Na sessão anterior, o mercado havia reagido com cobertura de posições vendidas, após aumento relevante da posição líquida vendida de fundos de investimento na semana encerrada em 16 de junho, de 1.306 para 49.487 lotes, segundo a Comissão de Negociação de Futuros de Commodities (CFTC). Parte dessas recompras sustentou os preços, mas o movimento perdeu força no pregão seguinte. A alta anterior teve caráter técnico, após semanas de pressão vendedora por parte dos fundos. A leitura é de que a sustentação acima de US$ 4,40 por bushel no contrato dezembro poderia abrir espaço para recuperação parcial das perdas recentes, com projeção técnica em torno de US$ 4,69 por bushel, embora o mercado tenha adotado postura mais cautelosa antes dos dados oficiais.
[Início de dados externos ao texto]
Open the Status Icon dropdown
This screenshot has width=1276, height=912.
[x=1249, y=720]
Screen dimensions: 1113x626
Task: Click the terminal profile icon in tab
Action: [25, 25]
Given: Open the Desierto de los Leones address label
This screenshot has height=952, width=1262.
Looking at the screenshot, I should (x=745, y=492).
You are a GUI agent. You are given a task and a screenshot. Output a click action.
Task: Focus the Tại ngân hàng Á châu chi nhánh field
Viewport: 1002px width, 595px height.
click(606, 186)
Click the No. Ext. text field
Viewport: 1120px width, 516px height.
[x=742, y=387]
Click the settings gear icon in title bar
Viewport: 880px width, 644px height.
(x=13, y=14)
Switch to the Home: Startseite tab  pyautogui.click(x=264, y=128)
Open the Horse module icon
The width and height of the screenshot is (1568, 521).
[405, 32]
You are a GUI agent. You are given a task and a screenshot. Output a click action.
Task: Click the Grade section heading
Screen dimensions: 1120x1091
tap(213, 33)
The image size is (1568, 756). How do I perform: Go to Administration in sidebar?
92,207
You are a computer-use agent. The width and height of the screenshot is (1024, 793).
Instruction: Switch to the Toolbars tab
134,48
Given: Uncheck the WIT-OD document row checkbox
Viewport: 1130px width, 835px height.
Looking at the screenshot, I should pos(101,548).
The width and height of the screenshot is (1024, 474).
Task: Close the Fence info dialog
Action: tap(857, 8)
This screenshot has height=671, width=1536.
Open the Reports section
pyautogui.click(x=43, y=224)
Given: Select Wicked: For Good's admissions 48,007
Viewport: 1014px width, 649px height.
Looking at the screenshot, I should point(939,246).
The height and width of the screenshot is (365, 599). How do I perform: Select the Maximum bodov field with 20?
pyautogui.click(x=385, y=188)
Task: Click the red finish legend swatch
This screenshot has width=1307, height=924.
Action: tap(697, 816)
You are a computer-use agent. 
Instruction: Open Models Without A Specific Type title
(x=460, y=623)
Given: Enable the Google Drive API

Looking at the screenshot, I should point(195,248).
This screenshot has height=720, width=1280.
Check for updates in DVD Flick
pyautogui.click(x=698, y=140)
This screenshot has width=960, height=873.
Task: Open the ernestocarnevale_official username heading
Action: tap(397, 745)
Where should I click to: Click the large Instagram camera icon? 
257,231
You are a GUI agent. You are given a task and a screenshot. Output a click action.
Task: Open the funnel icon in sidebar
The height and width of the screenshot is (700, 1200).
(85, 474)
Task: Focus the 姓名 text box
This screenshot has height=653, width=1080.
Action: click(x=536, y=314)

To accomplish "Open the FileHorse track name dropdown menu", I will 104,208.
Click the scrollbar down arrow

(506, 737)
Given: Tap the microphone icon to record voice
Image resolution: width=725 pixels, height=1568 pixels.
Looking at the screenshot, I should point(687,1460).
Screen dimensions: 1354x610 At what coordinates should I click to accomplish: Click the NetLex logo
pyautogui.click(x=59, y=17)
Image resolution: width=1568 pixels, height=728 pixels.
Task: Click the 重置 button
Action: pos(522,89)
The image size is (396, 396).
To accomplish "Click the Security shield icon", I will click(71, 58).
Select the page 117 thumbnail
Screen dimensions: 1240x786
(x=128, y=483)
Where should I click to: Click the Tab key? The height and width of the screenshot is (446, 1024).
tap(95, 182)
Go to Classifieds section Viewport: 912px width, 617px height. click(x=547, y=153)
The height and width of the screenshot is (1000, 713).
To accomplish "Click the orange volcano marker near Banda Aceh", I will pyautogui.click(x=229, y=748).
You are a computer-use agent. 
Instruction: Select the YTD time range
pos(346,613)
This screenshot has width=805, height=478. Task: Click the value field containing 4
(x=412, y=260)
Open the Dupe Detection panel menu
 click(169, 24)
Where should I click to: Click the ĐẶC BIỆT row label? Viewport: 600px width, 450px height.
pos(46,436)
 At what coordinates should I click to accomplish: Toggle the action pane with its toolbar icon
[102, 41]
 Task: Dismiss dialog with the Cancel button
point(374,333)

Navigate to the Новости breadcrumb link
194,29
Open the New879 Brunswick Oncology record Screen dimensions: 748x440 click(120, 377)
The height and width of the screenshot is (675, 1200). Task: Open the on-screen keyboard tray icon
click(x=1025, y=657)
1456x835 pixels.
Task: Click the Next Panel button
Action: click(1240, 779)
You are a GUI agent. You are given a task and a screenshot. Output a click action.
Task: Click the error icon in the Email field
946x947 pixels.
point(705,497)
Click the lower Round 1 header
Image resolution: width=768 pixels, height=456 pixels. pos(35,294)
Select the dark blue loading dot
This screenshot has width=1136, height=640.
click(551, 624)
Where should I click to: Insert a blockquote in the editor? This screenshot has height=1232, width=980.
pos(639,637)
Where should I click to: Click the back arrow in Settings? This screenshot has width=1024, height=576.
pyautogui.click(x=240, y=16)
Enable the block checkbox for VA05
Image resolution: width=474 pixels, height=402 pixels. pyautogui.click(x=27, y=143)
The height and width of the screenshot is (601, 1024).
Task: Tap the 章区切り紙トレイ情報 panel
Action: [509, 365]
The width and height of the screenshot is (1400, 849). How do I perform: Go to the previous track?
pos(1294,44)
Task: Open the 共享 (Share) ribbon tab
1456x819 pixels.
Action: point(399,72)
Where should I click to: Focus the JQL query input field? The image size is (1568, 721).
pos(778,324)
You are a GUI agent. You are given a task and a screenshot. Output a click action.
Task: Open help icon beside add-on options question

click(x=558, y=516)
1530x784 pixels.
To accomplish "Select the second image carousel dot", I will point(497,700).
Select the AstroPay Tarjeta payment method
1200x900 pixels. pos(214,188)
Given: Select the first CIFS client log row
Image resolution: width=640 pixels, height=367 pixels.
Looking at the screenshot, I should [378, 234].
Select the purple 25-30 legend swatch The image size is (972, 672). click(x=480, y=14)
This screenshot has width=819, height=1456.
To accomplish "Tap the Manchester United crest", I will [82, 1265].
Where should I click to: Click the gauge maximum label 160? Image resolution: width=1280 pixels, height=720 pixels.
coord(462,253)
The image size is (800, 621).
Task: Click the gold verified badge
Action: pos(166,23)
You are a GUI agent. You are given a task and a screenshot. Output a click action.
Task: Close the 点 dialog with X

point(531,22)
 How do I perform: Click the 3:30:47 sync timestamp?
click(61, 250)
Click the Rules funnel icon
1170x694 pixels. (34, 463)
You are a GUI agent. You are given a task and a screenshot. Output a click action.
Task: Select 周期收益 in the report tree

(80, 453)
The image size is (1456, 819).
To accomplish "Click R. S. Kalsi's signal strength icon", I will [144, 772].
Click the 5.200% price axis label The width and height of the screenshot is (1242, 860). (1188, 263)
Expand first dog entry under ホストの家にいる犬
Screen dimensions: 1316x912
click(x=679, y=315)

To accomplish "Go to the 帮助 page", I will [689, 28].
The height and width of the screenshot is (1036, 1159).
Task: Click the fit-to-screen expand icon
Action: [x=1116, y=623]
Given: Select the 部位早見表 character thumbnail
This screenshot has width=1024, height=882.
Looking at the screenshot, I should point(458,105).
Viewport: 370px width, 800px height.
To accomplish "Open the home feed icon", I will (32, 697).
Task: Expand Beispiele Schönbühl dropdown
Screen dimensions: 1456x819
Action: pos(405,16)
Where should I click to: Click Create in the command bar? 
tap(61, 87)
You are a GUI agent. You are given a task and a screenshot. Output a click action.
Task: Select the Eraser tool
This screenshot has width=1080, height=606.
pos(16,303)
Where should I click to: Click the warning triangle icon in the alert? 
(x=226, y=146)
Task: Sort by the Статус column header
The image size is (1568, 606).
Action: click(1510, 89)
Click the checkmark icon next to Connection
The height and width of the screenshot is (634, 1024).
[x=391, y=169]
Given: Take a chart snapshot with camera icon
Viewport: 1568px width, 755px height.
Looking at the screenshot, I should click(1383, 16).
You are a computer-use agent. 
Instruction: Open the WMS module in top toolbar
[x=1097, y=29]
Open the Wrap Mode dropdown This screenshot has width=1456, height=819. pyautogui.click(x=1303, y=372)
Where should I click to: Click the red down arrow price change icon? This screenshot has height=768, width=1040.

No cenário climático, modelos indicam previsão de chuvas abaixo da média e temperaturas acima do normal nas próximas duas semanas em regiões produtoras dos Estados Unidos, fator que tende a ganhar relevância após a divulgação dos relatórios. O recuo do petróleo também limitou o desempenho do milho, ao reduzir a competitividade do etanol, cuja produção norte-americana é fortemente baseada no cereal. Preocupações com calor extremo na França, com possível impacto sobre a safra da União Europeia, trouxeram suporte pontual, sem alterar a tendência de baixa na Bolsa de Chicago.